All lines in the records that carry the string "computer" are to be shown.

[Exercise input]

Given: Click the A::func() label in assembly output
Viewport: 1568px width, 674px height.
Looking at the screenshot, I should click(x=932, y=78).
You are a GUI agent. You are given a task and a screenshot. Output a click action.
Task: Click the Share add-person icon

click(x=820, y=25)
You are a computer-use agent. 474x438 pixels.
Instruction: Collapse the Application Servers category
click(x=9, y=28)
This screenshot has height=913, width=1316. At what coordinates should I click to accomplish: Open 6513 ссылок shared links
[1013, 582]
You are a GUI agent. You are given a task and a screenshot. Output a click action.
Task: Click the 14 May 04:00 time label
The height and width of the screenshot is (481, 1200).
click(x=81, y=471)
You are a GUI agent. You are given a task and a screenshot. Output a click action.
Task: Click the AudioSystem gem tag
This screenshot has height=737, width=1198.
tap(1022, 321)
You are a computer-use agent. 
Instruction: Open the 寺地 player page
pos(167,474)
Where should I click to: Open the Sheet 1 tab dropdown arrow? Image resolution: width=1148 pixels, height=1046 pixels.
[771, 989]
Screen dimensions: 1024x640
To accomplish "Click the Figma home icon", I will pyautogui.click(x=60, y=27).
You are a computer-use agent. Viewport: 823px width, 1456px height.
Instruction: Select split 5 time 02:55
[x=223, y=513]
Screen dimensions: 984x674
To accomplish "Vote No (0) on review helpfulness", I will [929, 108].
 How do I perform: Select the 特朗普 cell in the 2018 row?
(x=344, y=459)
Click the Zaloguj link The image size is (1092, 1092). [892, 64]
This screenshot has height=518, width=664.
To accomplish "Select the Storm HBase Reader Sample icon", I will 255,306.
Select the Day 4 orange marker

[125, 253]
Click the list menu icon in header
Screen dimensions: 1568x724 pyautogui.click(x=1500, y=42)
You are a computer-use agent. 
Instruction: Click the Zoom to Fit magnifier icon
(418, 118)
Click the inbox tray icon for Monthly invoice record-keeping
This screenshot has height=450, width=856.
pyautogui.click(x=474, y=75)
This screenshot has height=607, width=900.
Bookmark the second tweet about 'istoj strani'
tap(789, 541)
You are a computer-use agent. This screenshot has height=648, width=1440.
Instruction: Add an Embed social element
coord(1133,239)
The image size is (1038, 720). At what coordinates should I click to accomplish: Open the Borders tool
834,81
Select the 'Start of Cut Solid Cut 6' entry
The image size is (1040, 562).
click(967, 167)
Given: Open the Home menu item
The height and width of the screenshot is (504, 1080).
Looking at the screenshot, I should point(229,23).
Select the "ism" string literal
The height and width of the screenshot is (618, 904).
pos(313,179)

[/Exercise input]

▸ **Exercise response**
You are a computer-use agent. 474x438 pixels.
You are a computer-use agent. 
You are a computer-use agent. Viewport: 823px width, 1456px height.
You are a computer-use agent. 
You are a computer-use agent. This screenshot has height=648, width=1440.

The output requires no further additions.